*** Input rows ***
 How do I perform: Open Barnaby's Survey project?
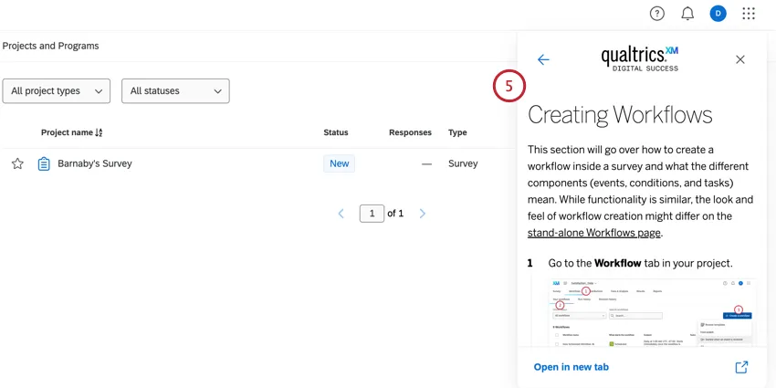95,163
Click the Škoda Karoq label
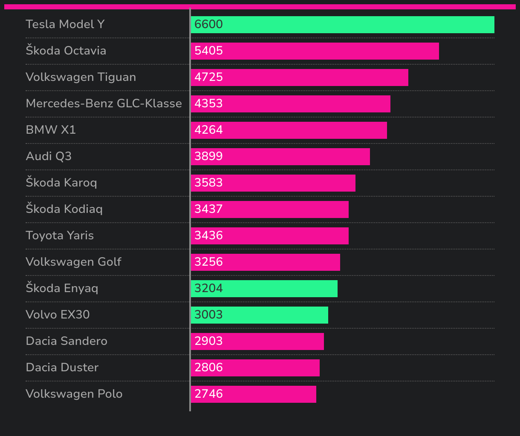 click(x=61, y=183)
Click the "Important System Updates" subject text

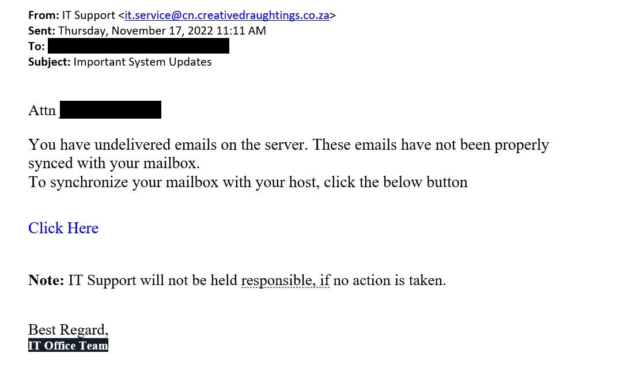(x=142, y=62)
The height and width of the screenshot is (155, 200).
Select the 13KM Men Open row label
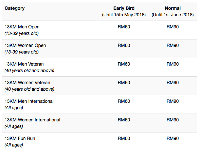click(x=22, y=27)
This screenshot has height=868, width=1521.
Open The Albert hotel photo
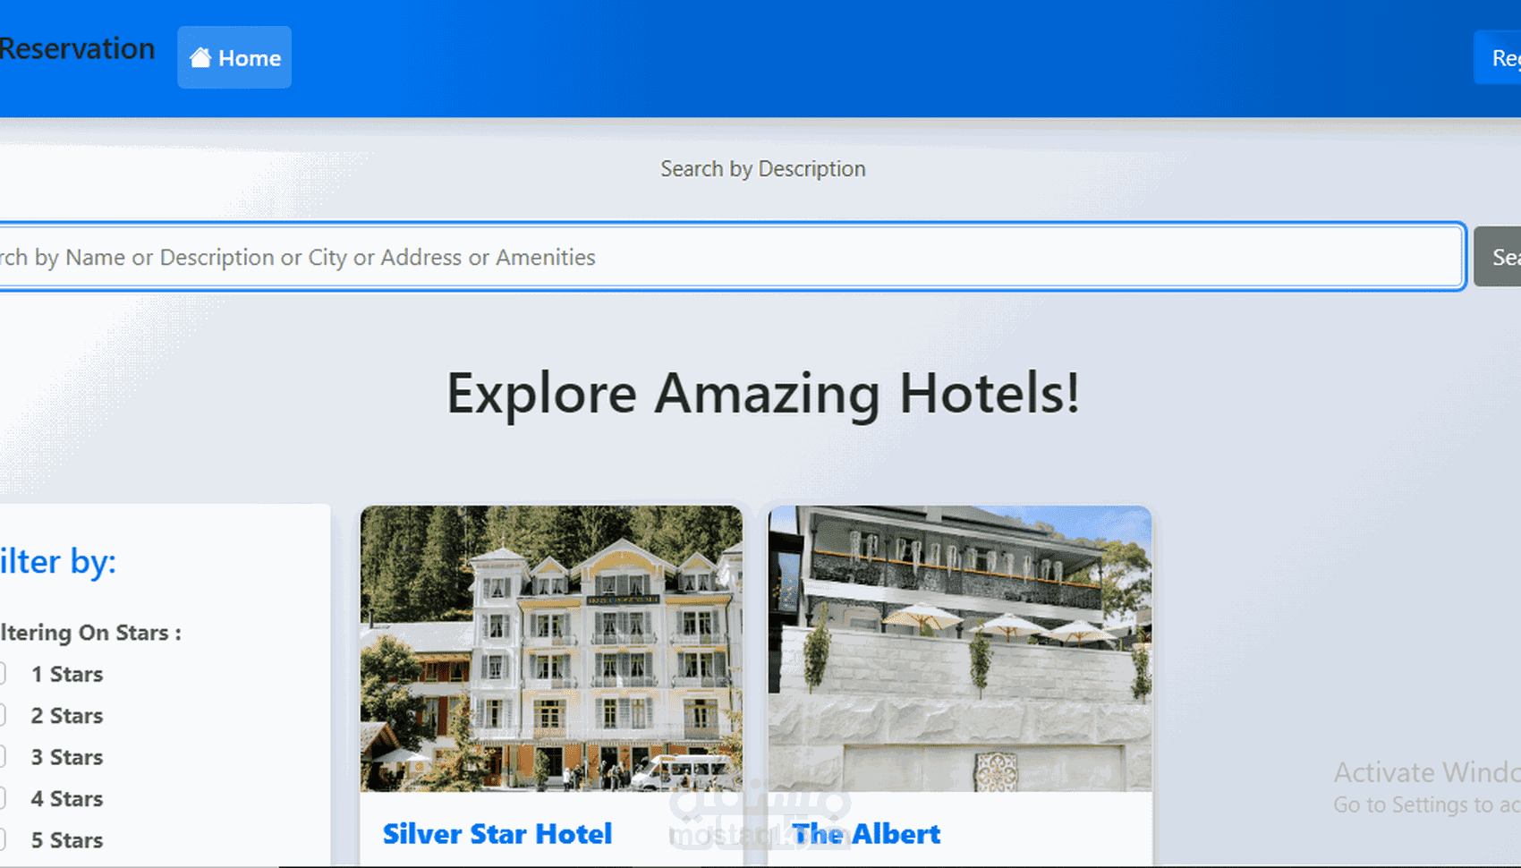point(960,649)
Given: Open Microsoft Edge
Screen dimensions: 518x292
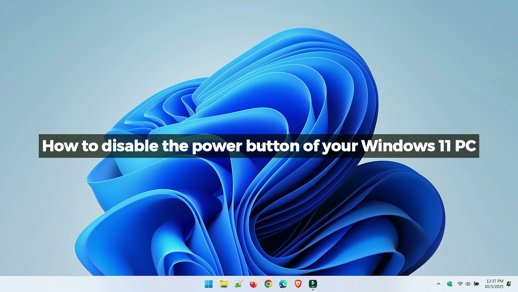Looking at the screenshot, I should [283, 284].
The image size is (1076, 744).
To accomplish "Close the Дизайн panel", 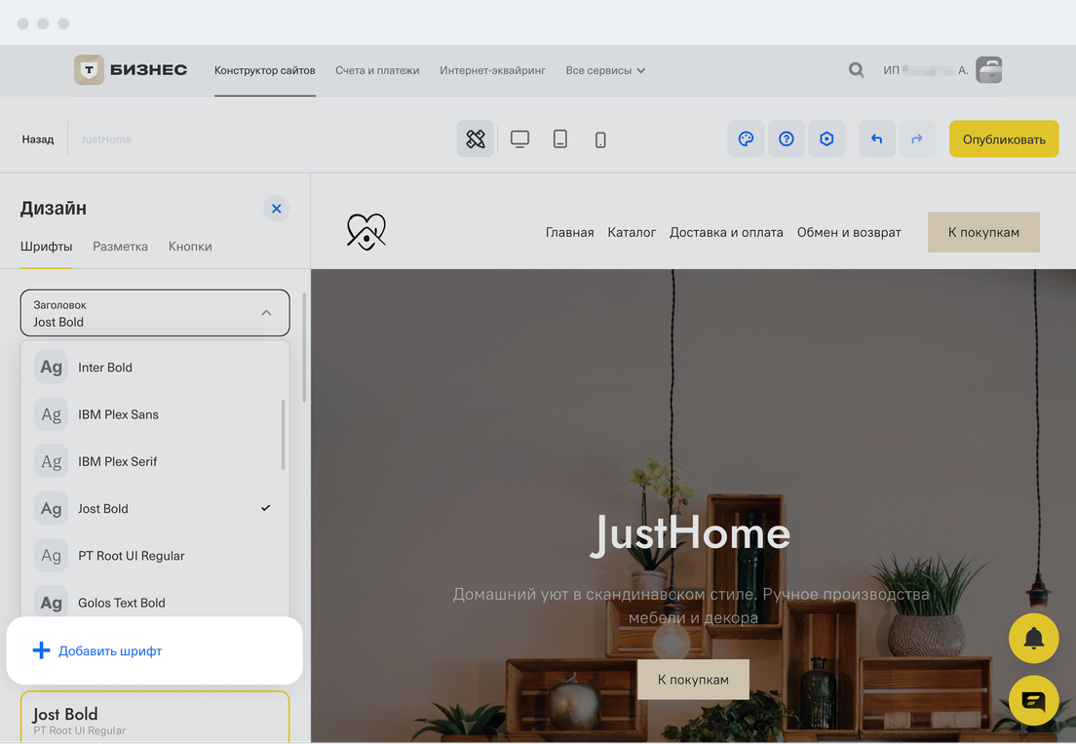I will (276, 209).
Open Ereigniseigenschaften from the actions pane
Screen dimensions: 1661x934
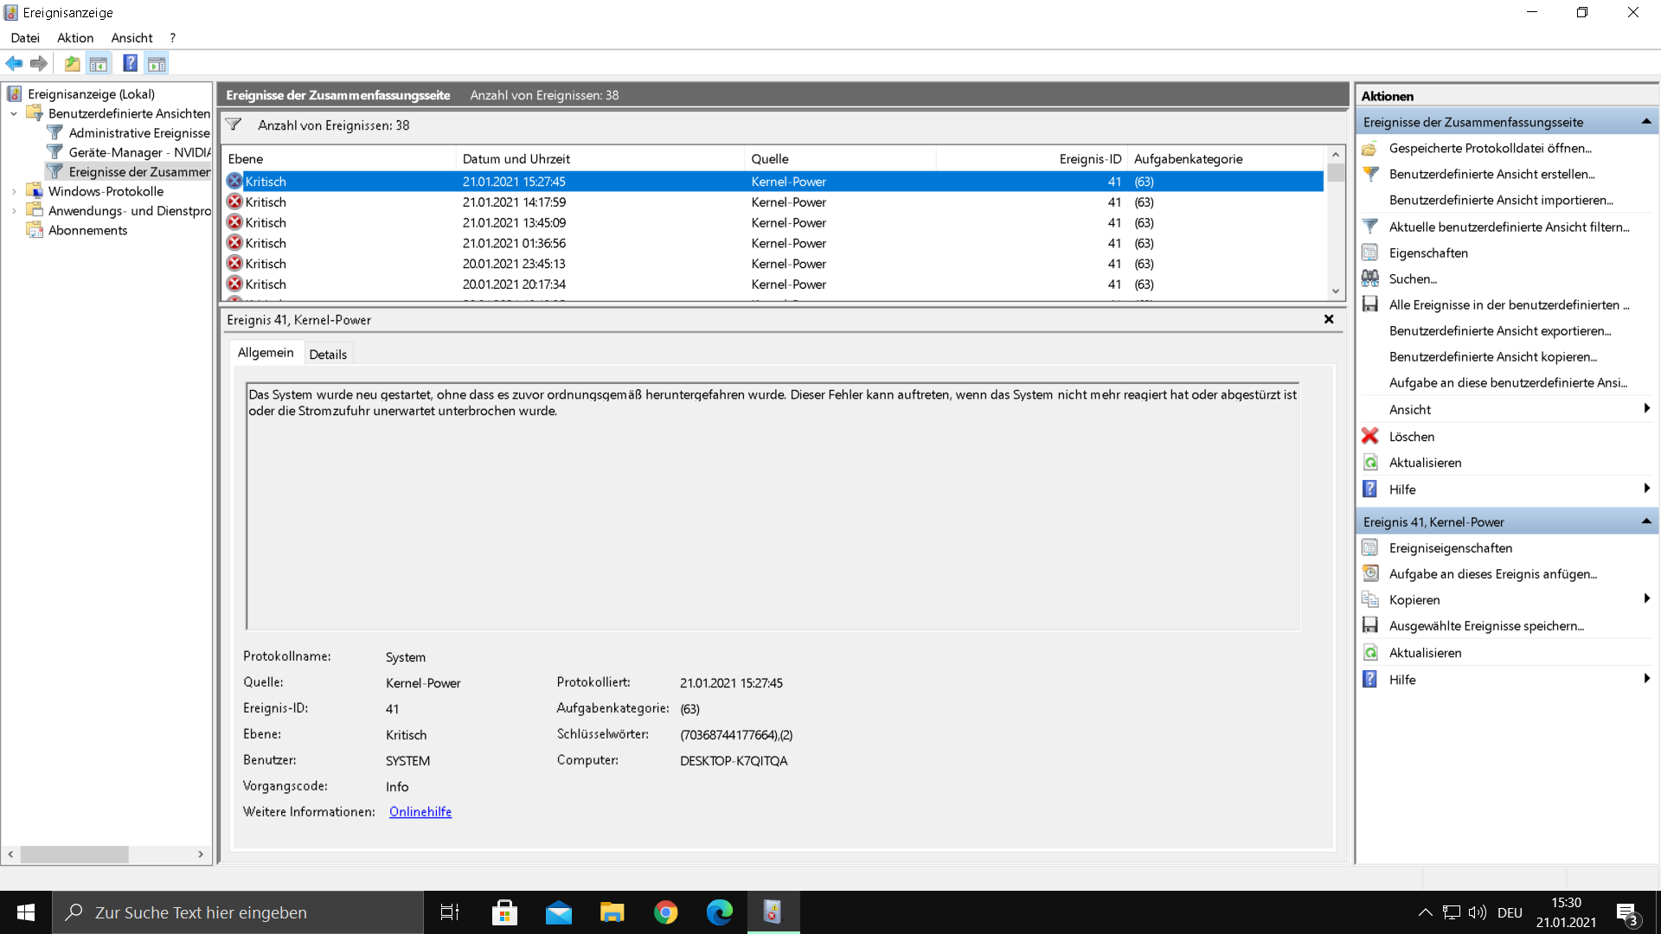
***
#### [Set problem]
Reproduce the records from the line containing "Click the Škoda Karoq label" through the line containing "click(x=22, y=27)", with "label" changed to "caption" and nothing else altered. Leave the pictures out of your answer.

#### [Written answer]
Click the Škoda Karoq caption
 click(x=61, y=183)
Click the "Important System Updates" subject text

(x=142, y=62)
The height and width of the screenshot is (155, 200).
Select the 13KM Men Open row caption
click(x=22, y=27)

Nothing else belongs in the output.